===== Supplied material

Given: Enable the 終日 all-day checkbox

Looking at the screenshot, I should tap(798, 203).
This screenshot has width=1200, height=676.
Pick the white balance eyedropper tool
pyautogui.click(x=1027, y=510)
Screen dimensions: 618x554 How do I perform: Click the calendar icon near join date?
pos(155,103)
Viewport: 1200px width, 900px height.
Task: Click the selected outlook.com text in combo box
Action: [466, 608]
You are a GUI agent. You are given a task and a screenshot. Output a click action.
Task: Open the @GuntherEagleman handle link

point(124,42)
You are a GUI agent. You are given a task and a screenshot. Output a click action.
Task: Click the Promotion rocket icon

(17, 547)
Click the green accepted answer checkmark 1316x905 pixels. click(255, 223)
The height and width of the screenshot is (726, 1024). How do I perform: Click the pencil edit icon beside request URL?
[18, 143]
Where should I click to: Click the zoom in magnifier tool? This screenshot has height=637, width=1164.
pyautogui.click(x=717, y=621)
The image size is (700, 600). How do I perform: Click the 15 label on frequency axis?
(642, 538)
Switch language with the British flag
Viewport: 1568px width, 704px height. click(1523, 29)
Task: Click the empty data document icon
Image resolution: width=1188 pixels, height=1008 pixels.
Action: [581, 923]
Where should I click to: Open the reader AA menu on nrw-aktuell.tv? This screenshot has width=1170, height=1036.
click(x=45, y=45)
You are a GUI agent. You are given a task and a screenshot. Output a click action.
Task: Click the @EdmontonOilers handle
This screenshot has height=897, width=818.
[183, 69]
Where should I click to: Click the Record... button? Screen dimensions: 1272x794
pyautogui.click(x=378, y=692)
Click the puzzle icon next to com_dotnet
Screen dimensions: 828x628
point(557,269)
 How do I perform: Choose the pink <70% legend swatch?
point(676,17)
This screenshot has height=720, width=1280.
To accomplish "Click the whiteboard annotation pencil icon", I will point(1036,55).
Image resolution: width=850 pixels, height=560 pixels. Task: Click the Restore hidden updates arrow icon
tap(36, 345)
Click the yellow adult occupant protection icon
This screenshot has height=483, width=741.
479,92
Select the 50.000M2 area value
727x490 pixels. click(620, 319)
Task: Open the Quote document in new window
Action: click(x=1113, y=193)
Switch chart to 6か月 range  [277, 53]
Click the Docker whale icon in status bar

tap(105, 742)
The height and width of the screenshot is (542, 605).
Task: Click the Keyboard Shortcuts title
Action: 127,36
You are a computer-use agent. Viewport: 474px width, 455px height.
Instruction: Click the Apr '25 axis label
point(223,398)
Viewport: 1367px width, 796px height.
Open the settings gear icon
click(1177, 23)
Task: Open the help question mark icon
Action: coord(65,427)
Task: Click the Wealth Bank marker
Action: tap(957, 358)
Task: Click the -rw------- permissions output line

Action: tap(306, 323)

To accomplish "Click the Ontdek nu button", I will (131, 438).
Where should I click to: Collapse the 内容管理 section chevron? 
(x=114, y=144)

==========

- **What to produce**
The lines above should be printed again, exactly as they are.

- **Solution to this exercise**
Given: Enable the 終日 all-day checkbox

Looking at the screenshot, I should tap(798, 203).
This screenshot has width=1200, height=676.
Pick the white balance eyedropper tool
pyautogui.click(x=1027, y=510)
Screen dimensions: 618x554 How do I perform: Click the calendar icon near join date?
pos(155,103)
Viewport: 1200px width, 900px height.
Task: Click the selected outlook.com text in combo box
Action: [466, 608]
You are a GUI agent. You are given a task and a screenshot. Output a click action.
Task: Open the @GuntherEagleman handle link

point(124,42)
You are a GUI agent. You are given a task and a screenshot. Output a click action.
Task: Click the Promotion rocket icon

(17, 547)
Click the green accepted answer checkmark 1316x905 pixels. click(255, 223)
The height and width of the screenshot is (726, 1024). How do I perform: Click the pencil edit icon beside request URL?
[18, 143]
Where should I click to: Click the zoom in magnifier tool? This screenshot has height=637, width=1164.
pyautogui.click(x=717, y=621)
The image size is (700, 600). How do I perform: Click the 15 label on frequency axis?
(642, 538)
Switch language with the British flag
Viewport: 1568px width, 704px height. click(1523, 29)
Task: Click the empty data document icon
Image resolution: width=1188 pixels, height=1008 pixels.
Action: [581, 923]
Where should I click to: Open the reader AA menu on nrw-aktuell.tv? This screenshot has width=1170, height=1036.
click(x=45, y=45)
You are a GUI agent. You are given a task and a screenshot. Output a click action.
Task: Click the @EdmontonOilers handle
This screenshot has height=897, width=818.
[183, 69]
Where should I click to: Click the Record... button? Screen dimensions: 1272x794
pyautogui.click(x=378, y=692)
Click the puzzle icon next to com_dotnet
Screen dimensions: 828x628
point(557,269)
 How do I perform: Choose the pink <70% legend swatch?
point(676,17)
This screenshot has height=720, width=1280.
To accomplish "Click the whiteboard annotation pencil icon", I will point(1036,55).
Image resolution: width=850 pixels, height=560 pixels. Task: Click the Restore hidden updates arrow icon
tap(36, 345)
Click the yellow adult occupant protection icon
This screenshot has height=483, width=741.
479,92
Select the 50.000M2 area value
727x490 pixels. click(620, 319)
Task: Open the Quote document in new window
Action: click(x=1113, y=193)
Switch chart to 6か月 range  [277, 53]
Click the Docker whale icon in status bar

tap(105, 742)
The height and width of the screenshot is (542, 605).
Task: Click the Keyboard Shortcuts title
Action: 127,36
You are a computer-use agent. Viewport: 474px width, 455px height.
Instruction: Click the Apr '25 axis label
point(223,398)
Viewport: 1367px width, 796px height.
Open the settings gear icon
click(1177, 23)
Task: Open the help question mark icon
Action: coord(65,427)
Task: Click the Wealth Bank marker
Action: tap(957, 358)
Task: Click the -rw------- permissions output line

Action: tap(306, 323)

To accomplish "Click the Ontdek nu button", I will (131, 438).
Where should I click to: Collapse the 内容管理 section chevron? 
(x=114, y=144)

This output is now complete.